Listed entries ::
^^^^^^^^
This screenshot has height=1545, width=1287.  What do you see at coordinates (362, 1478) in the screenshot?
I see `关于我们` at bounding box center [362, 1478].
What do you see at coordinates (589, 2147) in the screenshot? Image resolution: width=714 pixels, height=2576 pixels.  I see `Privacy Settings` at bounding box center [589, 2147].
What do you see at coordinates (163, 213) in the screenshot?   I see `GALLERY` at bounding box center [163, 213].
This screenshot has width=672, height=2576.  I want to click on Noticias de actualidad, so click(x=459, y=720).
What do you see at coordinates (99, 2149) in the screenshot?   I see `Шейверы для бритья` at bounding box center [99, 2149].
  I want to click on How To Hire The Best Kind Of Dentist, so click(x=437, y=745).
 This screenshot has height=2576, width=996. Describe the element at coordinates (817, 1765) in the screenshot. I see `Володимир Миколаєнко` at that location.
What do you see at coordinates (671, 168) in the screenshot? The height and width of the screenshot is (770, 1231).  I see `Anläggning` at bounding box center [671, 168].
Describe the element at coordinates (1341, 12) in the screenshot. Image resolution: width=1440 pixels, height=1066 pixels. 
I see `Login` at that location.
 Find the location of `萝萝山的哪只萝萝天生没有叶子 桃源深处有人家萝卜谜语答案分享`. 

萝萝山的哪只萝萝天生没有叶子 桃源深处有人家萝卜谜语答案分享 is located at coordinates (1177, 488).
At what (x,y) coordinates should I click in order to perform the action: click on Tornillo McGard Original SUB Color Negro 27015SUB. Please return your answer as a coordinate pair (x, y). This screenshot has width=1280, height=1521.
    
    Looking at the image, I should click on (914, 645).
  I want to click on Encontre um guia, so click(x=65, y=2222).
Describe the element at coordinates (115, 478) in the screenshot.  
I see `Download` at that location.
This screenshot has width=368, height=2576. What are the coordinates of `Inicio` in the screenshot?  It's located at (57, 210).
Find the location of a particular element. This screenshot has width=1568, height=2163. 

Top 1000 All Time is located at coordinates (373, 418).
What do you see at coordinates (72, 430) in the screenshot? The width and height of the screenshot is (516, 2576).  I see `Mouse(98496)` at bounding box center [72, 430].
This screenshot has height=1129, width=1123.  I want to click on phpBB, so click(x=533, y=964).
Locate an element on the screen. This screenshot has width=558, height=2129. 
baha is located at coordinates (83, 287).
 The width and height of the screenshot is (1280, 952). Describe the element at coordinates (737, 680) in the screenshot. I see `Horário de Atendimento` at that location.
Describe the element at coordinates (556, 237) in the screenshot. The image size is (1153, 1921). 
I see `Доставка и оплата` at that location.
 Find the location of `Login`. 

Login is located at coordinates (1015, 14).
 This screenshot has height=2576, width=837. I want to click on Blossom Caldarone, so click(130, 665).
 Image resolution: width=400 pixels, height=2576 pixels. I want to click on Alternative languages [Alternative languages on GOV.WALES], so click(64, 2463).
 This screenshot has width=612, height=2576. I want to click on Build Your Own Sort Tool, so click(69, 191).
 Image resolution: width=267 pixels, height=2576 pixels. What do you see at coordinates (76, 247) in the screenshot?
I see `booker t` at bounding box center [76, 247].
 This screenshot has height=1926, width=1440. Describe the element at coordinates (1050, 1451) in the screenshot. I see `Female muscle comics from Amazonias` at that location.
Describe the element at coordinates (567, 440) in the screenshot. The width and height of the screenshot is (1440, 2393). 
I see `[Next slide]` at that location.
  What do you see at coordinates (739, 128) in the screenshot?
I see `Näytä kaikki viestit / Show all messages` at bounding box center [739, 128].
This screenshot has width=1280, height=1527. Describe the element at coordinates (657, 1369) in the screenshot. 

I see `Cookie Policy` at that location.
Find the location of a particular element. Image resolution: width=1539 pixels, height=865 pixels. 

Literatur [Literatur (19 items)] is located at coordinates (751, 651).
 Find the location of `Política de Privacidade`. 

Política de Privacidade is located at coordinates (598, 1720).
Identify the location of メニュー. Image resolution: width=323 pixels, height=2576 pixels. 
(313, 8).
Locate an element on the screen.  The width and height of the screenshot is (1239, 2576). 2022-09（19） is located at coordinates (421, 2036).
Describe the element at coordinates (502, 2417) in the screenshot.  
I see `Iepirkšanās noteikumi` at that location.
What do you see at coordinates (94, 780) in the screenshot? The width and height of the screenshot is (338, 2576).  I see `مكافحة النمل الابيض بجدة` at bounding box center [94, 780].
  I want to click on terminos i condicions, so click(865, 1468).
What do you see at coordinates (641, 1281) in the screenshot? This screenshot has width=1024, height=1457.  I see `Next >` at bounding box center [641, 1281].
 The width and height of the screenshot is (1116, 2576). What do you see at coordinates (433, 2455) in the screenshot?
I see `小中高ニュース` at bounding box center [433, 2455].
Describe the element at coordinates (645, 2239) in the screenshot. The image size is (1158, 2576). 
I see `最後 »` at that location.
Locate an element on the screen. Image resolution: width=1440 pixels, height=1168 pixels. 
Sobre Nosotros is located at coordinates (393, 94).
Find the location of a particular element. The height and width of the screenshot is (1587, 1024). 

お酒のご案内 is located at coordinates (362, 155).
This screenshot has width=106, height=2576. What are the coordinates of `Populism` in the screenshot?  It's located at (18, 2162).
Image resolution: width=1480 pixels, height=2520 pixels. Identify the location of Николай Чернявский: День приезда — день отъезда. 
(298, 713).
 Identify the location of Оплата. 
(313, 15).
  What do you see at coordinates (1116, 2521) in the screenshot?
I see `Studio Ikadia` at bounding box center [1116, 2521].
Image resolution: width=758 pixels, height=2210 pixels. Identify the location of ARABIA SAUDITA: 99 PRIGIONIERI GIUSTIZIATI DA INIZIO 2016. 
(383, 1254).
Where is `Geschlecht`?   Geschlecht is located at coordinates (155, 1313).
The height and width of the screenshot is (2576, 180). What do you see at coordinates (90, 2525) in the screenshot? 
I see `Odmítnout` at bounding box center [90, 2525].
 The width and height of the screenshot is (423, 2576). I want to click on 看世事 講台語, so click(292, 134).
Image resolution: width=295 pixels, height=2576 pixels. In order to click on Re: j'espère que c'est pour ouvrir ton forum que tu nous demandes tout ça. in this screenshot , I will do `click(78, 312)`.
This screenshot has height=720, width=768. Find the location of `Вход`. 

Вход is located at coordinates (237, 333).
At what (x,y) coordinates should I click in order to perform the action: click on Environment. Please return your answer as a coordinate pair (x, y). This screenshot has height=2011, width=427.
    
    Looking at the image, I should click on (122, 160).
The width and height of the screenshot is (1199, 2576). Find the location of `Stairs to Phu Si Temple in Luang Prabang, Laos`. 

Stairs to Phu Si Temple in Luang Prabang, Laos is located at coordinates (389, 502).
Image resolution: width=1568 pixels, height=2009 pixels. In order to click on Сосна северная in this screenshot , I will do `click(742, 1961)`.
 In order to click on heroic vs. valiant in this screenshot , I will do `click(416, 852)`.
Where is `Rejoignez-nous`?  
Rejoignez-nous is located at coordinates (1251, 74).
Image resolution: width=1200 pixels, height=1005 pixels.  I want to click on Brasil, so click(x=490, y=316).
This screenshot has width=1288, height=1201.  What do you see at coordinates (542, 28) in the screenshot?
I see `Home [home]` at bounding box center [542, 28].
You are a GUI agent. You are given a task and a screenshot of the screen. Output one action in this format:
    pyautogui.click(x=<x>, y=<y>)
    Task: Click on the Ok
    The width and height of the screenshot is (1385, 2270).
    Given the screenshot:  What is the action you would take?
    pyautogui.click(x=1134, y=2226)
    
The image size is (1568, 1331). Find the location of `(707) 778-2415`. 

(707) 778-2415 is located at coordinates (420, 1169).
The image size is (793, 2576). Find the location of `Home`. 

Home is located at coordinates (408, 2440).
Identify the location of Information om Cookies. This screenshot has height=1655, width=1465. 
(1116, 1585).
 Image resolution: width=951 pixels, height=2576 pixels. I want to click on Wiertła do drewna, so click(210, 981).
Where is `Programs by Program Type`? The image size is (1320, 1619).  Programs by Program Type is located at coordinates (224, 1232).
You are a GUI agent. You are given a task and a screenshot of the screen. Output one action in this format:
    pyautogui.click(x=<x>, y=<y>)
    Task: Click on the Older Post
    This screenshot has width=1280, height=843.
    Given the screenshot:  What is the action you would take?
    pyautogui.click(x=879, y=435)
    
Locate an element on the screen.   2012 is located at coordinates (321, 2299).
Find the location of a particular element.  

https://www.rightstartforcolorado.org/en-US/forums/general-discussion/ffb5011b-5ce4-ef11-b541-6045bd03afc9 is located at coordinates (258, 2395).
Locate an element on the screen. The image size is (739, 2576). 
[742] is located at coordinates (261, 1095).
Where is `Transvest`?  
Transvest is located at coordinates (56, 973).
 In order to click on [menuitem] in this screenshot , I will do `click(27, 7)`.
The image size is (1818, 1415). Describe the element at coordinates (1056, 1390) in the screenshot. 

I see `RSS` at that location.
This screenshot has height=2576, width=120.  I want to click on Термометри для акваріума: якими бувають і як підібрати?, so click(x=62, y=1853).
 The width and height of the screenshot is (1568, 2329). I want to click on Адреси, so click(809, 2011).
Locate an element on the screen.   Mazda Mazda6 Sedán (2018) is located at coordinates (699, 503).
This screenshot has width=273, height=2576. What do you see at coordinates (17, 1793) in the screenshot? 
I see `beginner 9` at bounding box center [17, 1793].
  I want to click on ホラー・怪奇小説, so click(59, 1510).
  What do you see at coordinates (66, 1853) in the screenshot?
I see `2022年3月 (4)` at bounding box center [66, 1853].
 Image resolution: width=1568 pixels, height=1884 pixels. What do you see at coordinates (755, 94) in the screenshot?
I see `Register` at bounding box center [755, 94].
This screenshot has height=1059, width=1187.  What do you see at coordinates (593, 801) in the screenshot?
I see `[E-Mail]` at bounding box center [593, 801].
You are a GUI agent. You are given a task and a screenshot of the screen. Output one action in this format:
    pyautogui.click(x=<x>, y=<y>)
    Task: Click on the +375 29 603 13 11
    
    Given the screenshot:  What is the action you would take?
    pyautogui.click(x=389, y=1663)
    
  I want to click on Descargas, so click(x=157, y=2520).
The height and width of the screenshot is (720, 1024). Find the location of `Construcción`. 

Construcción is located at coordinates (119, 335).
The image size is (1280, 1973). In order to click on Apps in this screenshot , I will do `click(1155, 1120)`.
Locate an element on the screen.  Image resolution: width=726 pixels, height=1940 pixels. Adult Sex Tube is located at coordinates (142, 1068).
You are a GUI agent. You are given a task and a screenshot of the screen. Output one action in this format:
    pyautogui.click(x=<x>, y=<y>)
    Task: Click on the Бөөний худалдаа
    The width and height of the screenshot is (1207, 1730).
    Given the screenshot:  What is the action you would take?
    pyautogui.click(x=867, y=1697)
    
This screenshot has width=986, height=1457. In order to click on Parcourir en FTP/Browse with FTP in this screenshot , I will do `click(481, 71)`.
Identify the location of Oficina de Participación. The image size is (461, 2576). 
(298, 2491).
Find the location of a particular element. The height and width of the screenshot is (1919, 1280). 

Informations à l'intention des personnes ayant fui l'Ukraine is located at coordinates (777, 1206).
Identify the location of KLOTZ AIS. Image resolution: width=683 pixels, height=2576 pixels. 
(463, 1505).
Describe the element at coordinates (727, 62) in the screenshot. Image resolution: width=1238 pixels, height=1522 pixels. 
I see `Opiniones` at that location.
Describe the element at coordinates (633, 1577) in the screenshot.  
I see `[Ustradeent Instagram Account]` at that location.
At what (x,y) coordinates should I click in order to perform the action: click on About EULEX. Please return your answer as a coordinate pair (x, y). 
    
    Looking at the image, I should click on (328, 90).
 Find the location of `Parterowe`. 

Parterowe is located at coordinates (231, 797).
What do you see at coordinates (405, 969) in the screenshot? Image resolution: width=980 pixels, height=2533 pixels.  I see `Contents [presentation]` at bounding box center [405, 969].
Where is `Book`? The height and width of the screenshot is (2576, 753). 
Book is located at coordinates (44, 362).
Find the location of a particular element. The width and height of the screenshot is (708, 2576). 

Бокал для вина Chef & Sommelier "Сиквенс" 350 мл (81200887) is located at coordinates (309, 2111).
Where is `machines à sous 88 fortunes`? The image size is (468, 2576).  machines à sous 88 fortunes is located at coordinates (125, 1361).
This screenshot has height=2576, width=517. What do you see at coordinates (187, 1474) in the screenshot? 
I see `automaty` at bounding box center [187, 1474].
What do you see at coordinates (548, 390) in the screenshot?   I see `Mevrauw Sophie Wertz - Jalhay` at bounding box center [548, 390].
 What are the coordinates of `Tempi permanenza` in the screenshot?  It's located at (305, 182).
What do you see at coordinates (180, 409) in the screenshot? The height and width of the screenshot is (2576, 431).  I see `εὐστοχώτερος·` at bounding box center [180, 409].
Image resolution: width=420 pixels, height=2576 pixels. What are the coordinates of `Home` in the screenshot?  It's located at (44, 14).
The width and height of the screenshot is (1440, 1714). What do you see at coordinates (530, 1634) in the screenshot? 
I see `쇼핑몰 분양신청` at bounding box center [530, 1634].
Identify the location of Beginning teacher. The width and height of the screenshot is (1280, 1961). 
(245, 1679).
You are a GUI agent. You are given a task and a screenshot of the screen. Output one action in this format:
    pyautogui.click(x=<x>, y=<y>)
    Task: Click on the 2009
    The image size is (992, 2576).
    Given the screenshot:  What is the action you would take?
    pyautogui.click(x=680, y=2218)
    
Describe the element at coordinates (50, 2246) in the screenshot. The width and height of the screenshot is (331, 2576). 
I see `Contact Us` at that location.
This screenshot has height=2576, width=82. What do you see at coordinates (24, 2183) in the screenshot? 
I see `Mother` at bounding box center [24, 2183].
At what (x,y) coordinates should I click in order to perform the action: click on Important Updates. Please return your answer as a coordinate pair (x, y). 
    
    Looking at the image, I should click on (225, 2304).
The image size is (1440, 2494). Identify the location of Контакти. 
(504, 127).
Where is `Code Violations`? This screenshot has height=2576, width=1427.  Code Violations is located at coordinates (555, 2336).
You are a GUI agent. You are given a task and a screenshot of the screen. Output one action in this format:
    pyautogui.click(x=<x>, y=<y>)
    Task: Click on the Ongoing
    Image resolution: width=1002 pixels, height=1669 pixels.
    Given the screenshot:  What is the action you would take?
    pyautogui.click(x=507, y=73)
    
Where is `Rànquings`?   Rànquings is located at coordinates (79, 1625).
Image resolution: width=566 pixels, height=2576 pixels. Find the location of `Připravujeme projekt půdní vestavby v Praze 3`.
^^^^^^^^
Problem to solve ::
Could you turn the records from the line containing "Describe the element at coordinates (567, 440)" through the line containing "What do you see at coordinates (739, 128)" into a JSON list of strings, one string per line, leaving out any blank lines?

The result ::
[
  "Describe the element at coordinates (567, 440) in the screenshot. The width and height of the screenshot is (1440, 2393). ",
  "I see `[Next slide]` at that location.",
  "  What do you see at coordinates (739, 128) in the screenshot?"
]